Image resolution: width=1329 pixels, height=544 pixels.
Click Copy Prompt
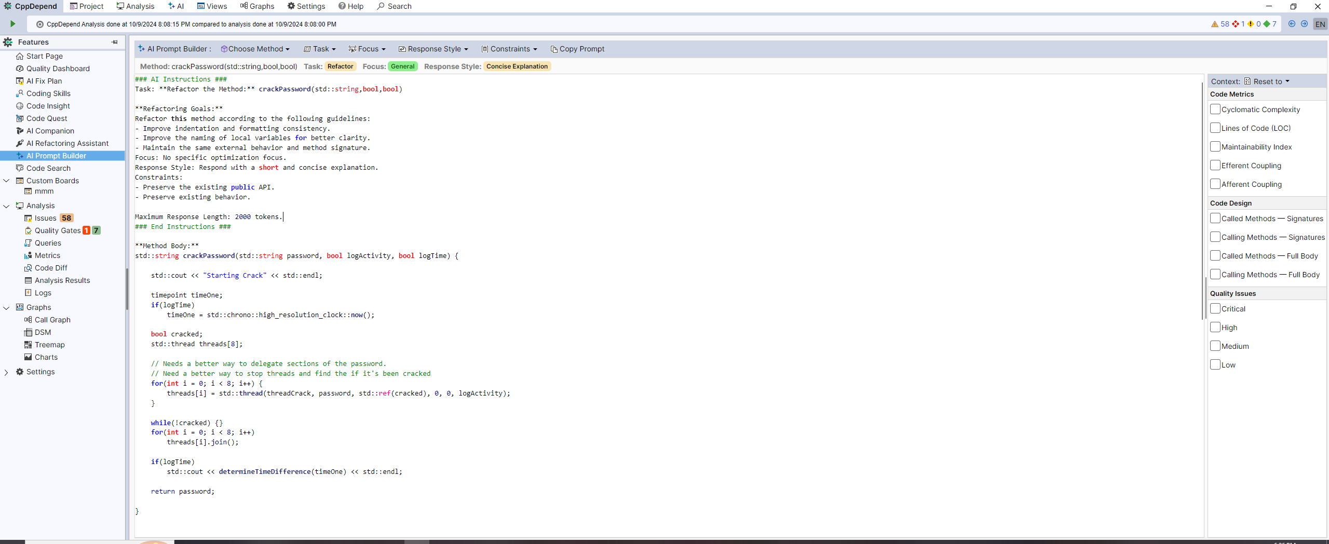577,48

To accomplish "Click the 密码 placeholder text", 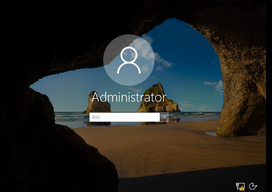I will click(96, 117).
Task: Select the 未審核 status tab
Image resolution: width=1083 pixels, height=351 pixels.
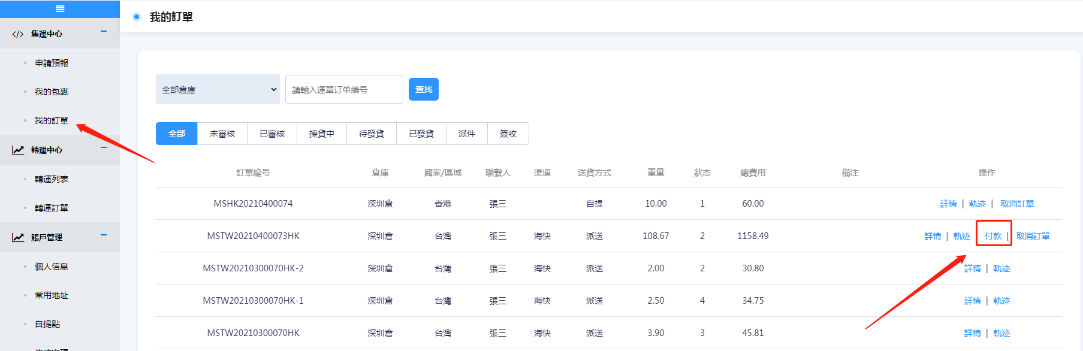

__________

TO BE DONE: Collect every line of the entries above that contains the word "Image", matching its capitalization.

ANSWER TO THIS TASK:
Image resolution: width=1329 pixels, height=544 pixels.
Image resolution: width=1083 pixels, height=351 pixels.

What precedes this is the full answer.